The Prineville District of the Bureau of Land Management is currently developing a management plan for the area. The plan is intended to provide guidance for "preserving and enhancing wilderness values while offering opportunities for solitude and primitive recreation, as well as managing other land uses and activities".

==Wilderness designation==
The BLM designated the Oregon Badlands a wilderness study area in 1980, and proposed federal wilderness designation for the Oregon Badlands in 1989. Although there was popular local support for wilderness status in the years that followed, issues such as grazing rights and off-highway vehicle (OHV) access were subjects of contention.

Wilderness designation was opposed by the Oregon Cattleman's Association and a non-profit group devoted to trail access for OHVs. Among the groups that supported wilderness designation were the Oregon Natural Desert Association (ONDA), the Bend city commissioners, and a rancher named Ray Clarno, who held a grazing permit within the proposed wilderness area. Clarno, alleging that off-road riders cut his fences and left cattle gates open, promised to retire his grazing rights if OHVs were barred from the area. He followed through on this promise in 2005, when the BLM banned OHVs from the Badlands. ONDA estimated the cost of buying out grazing permits from a total of four affected ranchers at about $100,000.

The proposed and final legislation designating the wilderness area included provisions for land swaps between private and public holders. The Central Oregon Irrigation District, which was neutral on the matter of the wilderness itself, supported the proposed legislation because it would benefit from the land swap.

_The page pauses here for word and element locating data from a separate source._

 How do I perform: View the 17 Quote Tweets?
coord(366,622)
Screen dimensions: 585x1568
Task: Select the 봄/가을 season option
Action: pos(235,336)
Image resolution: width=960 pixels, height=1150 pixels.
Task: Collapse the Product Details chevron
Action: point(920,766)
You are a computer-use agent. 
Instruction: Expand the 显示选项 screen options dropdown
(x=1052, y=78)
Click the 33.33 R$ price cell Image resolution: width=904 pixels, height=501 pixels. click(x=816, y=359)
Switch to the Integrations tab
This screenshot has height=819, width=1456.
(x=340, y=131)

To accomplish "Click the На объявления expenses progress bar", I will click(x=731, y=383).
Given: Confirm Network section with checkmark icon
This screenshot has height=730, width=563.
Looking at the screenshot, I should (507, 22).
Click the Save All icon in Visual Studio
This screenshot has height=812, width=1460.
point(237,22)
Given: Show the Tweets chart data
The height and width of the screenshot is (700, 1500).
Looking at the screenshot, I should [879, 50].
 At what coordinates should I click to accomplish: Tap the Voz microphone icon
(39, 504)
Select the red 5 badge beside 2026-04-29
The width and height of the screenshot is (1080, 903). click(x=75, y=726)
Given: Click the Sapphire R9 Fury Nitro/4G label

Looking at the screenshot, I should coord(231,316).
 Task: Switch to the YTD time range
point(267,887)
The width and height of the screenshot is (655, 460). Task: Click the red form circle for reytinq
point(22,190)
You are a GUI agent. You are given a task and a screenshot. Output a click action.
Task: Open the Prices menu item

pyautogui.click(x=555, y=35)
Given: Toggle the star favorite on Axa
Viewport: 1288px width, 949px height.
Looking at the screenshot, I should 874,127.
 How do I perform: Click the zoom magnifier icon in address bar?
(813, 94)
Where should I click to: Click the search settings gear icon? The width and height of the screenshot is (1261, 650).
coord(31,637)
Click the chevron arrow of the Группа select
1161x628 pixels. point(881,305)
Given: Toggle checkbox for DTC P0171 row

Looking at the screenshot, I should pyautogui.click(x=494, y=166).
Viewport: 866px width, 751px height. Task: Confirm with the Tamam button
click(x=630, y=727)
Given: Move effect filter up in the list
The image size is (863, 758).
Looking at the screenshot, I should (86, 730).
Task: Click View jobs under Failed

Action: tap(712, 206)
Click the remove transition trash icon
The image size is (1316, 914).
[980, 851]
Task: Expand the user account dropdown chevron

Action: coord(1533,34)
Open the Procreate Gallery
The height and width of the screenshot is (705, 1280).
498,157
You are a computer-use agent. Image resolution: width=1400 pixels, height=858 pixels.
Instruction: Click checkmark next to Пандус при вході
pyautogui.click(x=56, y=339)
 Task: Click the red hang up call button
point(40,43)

As of 1999, Oregon Senator Ron Wyden supported wilderness designation, and Oregon Senator Gordon H. Smith opposed it. Because the Deschutes County commissioners disagreed about wilderness designation, the Deschutes County Commission ultimately took no official position on the issue. The County Commission received 1,572 comments on the subject, with 75% of them favoring wilderness designation.

Polls of Deschutes County residents conducted in 2002 and 2004 showed an increasing majority support for wilderness designation. In the 2004 poll, 57% of respondents favored the creation of a wilderness area, and 28% were opposed. Wilderness designation was officially granted on 30 March 2009, with the passage of the Omnibus Public Land Management Act of 2009.